De forma geral, muitos deles ainda continuam produzindo com tecnologia e métodos de gestão já bastante ultrapassados. Em um mundo dinâmico, em que o foco de uma empresa já não pode estar mais em sua capacidade ou estratégia de produção, mas sim nas circunstâncias e nas expectativas de seu público-alvo, é de se esperar que essa forma acanhada de agir continue prejudicando o desenvolvimento de nossa principal indústria. E talvez acelerando o seu retrocesso, pois a acomodação é a pior inimiga da inovação.

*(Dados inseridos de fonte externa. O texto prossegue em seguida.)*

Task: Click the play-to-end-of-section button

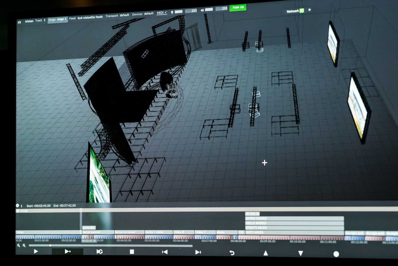Action: [x=68, y=251]
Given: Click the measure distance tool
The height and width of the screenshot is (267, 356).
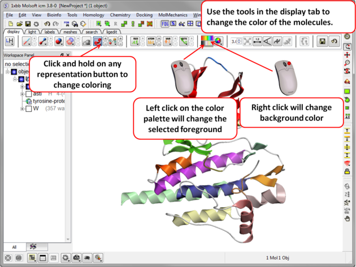Looking at the screenshot, I should click(x=257, y=42).
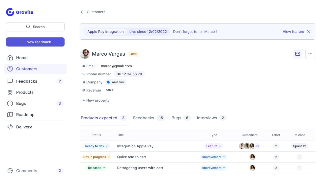Go to Delivery in the sidebar

click(x=24, y=127)
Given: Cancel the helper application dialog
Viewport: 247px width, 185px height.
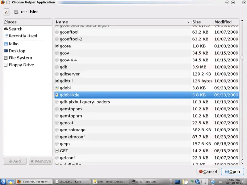Looking at the screenshot, I should click(207, 172).
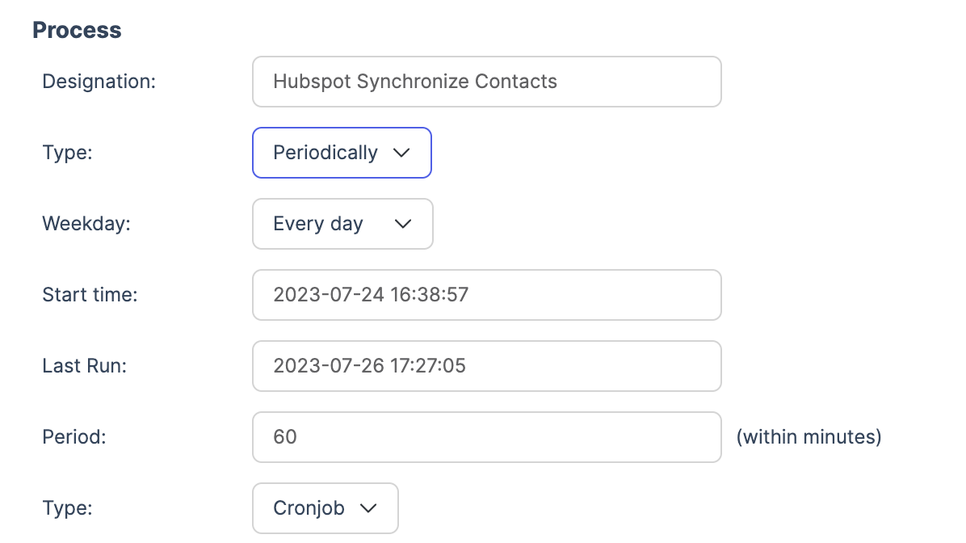
Task: Click the chevron beside Every day
Action: point(403,224)

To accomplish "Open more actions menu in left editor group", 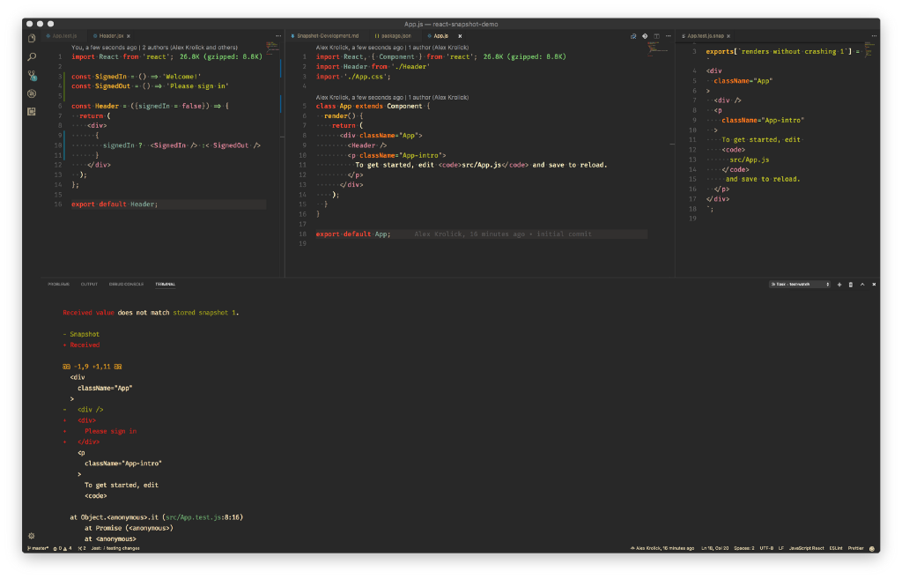I will point(278,36).
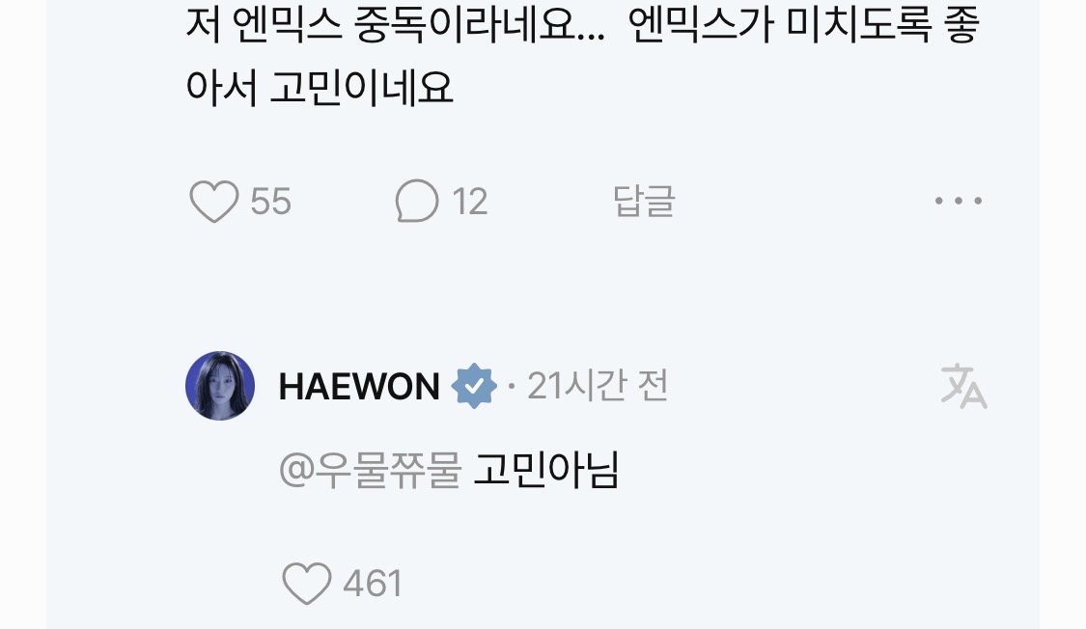
Task: Click the HAEWON username
Action: tap(359, 387)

Nesse sentido, esperamos mais uma vez que nossas indústrias se conscientizem desse problema e aproveite o bom momento para investir nas mudanças que se fazem necessárias para competir com mais inteligência no competitivo mercado contemporâneo.

Apenas comemorar esse bom momento não vai adiantar, apesar de ser importante e necessário para massagear o ego da cidade. Mas se nada for feito internamente nas empresas, no final do ano estaremos novamente reclamando a perda de empregos, a entrada de produtos estrangeiros e mais ações protecionistas de nosso governo.